I was not at all happy with his response. It seemed to me that the patient had a right to know the truth and that we had an obligation to tell it to him. In my mind there was nothing to discuss or debate. I shared these feelings with the attending physician at rounds the next morning. He was as unconvinced at my argument as the resident had been. He felt that the patient had potentially reached the point where he was not going to survive, with or without cancer, so there was nothing to be gained by telling the truth.

I refused to accept his answer. I knew they felt that it was not a medical student’s place to challenge the opinions of superiors but I felt responsible to the patient. I pushed for additional review from the hospital ethics committee. My persistence paid off. An ethics consult was requested.

Later that evening I found myself with 7 physicians crowded into a room that comfortably held 5 people. I was the least experienced person present but I was the one presenting the patient’s case to the ethics committee of the VA hospital. They listened attentively to all I had to say as I presented the patient’s case to them and as they listened to the concerns of my resident and attending. It did not take them long to reach their decision. The patient had a right to know everything about his care and diagnosis.

The next morning I told the patient his correct diagnosis. I told him that he did not have cancer and that if he regained his strength he might be a candidate for surgery to cure his ulcer. He was appreciative and gracious. I ordered a nutrition consult to see what we could do to improve his overall health.

It was too late. The patient died a few days later.

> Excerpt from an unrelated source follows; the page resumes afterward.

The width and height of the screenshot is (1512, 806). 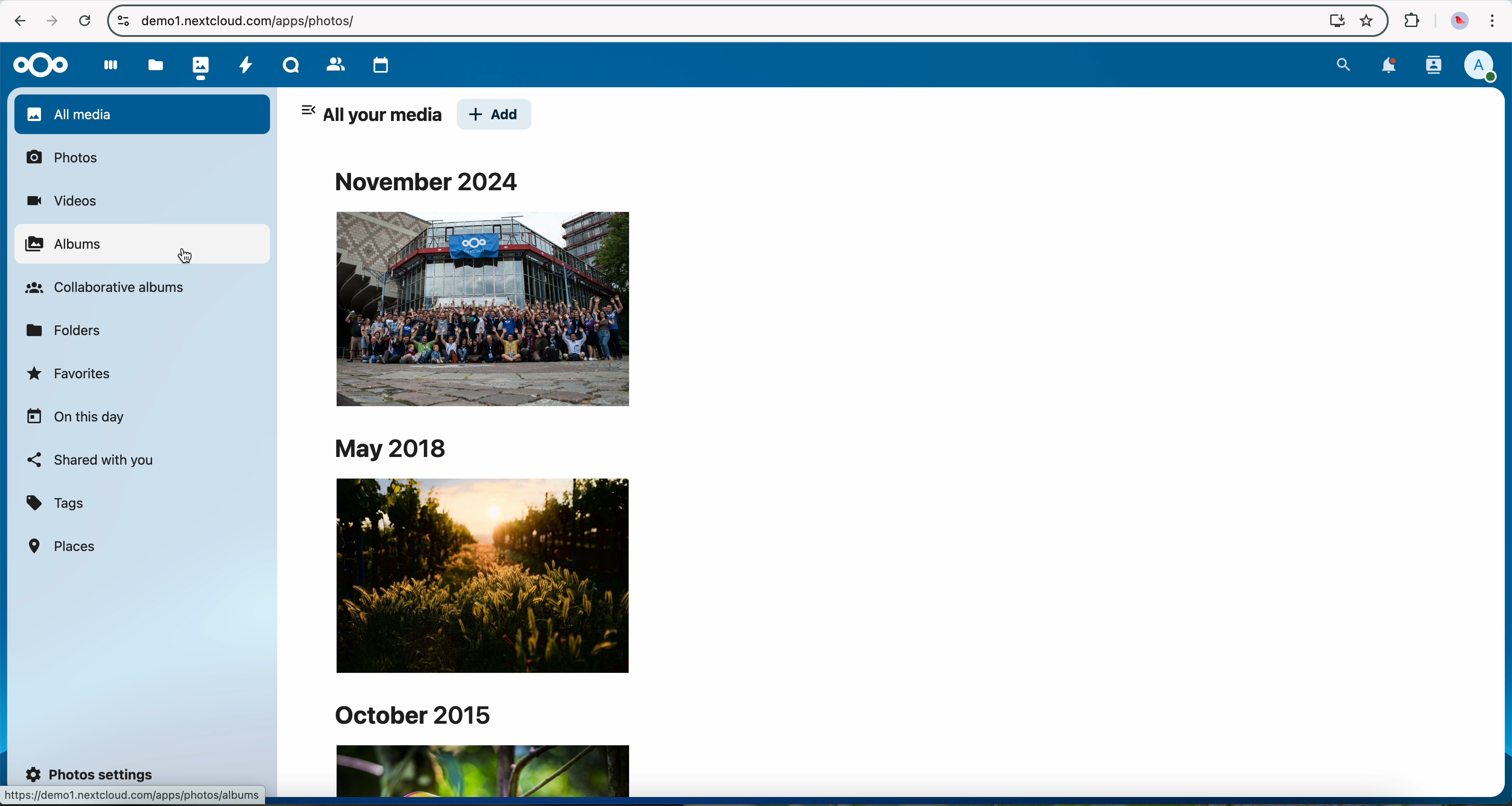 I want to click on dashboard, so click(x=105, y=64).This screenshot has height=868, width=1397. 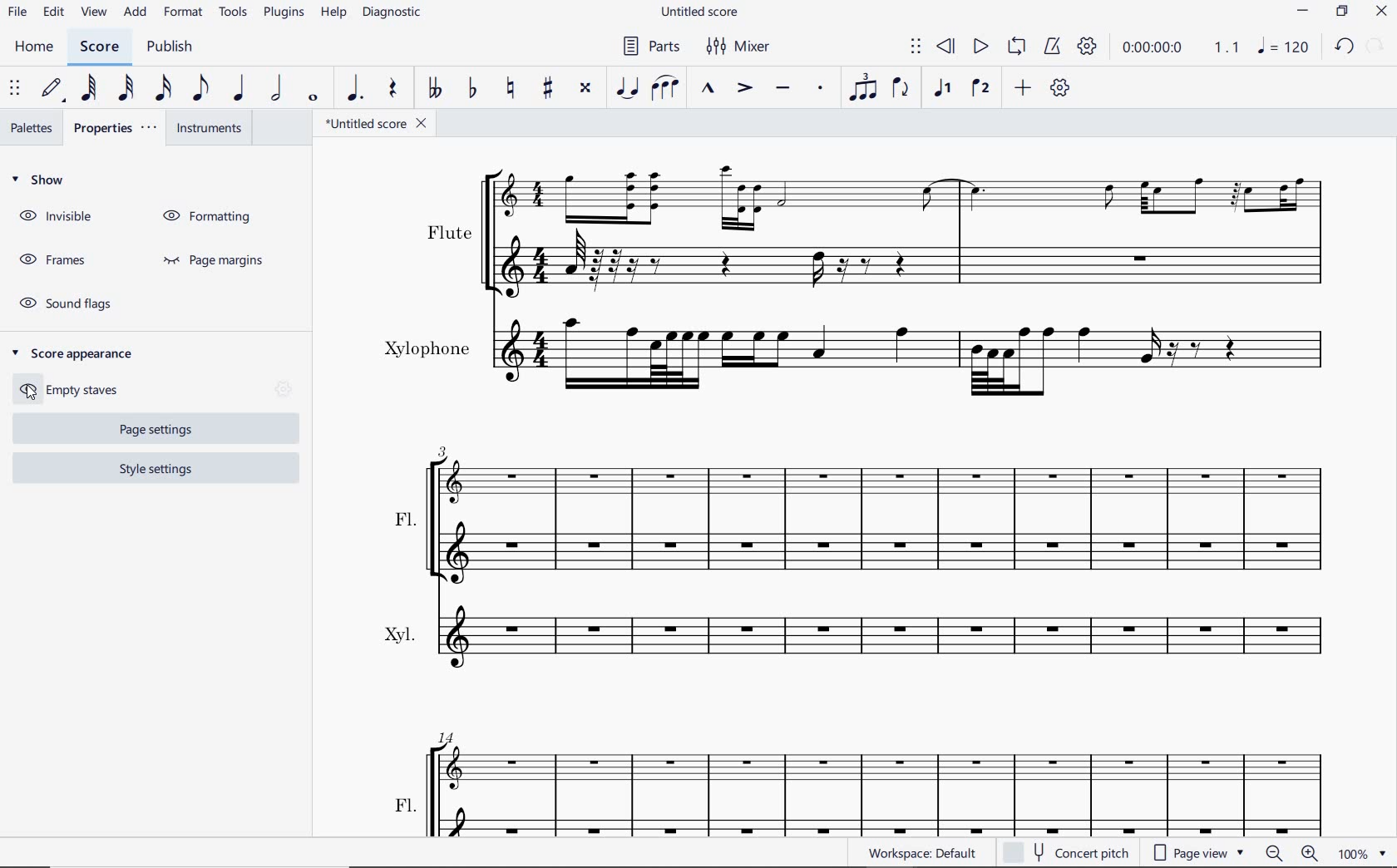 I want to click on PARTS, so click(x=653, y=45).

Although my efforts did not change the course of the patient’s treatment or the ultimate outcome my experience with him did have value. It changed me forever. I made myself a promise that what had happened to him would never happen to a patient under my care. I vowed to be thorough, to be complete and to be diligent. No chart would be too thick, no history too exhaustive, no patient too complicated to ignore or dismiss. I realized that there would be patients for whom quality care would require uncompensated hours of chart review and I promised myself that when those patients came to me for care I would invest those hours.

Almost 20 years have passed but I have not forgotten my promise. Two weeks ago a new patient came to see me for the first time. He brought with him a list diagnoses that included congested heart failure, diabetes, hypertension and chronic pain along with an extensive list of medications. In keeping with my promise, I scheduled him for an hour long appointment. During that appointment I logged into the hospital system and reviewed his lengthy history. Halfway through my review I came across an echocardiogram report. The report described a perfectly functioning heart. The diagnosis of heart failure, one that he had carried with him for 8 years, was incorrect. The diagnosis had been handed down from one doctor to the next, unquestioned, for all of that time. I did not hesitate to tell him what I had found.

I ordered additional testing and referrals so we could plan a new course of treatment. As I filled out the referral request and entered the medications into his chart I was again reminded of the patient from the VA, and I was grateful for the lessons he taught me. Good medicine takes time. Good doctors invest as much time as is needed.